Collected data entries
▬▬▬▬▬▬
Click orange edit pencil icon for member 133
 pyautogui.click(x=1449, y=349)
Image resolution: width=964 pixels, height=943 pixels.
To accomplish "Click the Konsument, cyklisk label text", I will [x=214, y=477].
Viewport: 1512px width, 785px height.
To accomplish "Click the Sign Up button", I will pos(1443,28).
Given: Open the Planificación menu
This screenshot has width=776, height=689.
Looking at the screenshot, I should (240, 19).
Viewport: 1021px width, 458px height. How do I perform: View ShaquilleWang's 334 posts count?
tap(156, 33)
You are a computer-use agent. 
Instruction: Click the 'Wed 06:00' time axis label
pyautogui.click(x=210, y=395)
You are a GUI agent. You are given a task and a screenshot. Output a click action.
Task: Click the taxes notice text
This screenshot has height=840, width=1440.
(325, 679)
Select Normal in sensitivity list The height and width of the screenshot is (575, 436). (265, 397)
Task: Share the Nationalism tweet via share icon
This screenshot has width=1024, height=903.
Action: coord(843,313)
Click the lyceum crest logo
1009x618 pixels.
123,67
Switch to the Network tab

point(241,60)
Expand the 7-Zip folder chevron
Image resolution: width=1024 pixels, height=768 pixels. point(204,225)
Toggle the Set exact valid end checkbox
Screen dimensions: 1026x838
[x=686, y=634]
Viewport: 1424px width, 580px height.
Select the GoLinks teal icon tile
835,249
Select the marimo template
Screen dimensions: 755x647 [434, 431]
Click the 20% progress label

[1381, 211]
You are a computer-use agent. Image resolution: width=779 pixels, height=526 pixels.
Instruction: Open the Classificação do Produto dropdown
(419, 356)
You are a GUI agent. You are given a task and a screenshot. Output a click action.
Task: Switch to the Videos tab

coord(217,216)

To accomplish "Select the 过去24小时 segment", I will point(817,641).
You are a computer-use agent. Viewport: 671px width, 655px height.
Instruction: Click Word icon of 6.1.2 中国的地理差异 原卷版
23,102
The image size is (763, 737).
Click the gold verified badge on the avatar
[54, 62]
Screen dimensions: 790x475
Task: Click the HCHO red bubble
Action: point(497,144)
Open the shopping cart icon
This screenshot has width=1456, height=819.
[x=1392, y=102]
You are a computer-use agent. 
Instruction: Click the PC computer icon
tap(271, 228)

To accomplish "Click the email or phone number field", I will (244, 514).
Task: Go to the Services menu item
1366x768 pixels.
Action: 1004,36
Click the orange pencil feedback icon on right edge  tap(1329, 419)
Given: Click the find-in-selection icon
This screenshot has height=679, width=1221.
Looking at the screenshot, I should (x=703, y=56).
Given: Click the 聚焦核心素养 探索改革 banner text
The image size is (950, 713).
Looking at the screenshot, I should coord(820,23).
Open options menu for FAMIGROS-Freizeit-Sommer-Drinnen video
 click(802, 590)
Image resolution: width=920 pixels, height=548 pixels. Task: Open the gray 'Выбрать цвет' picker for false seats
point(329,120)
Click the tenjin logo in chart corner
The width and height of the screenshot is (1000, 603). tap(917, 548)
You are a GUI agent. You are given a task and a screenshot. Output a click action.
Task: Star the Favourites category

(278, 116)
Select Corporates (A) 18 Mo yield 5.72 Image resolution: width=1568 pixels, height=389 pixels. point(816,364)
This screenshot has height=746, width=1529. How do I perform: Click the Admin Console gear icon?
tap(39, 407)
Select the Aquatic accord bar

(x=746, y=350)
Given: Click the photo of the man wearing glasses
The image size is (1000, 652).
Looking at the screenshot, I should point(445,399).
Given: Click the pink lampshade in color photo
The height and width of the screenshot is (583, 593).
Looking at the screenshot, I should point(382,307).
▬▬▬▬▬▬
How to complete this task
Show every line of the data that includes the string "will".

Answer box
To accomplish "Click the Konsument, cyklisk label text", I will [x=214, y=477].
To accomplish "Click the Sign Up button", I will pos(1443,28).
To accomplish "Select the 过去24小时 segment", I will point(817,641).
To accomplish "Click the email or phone number field", I will (244, 514).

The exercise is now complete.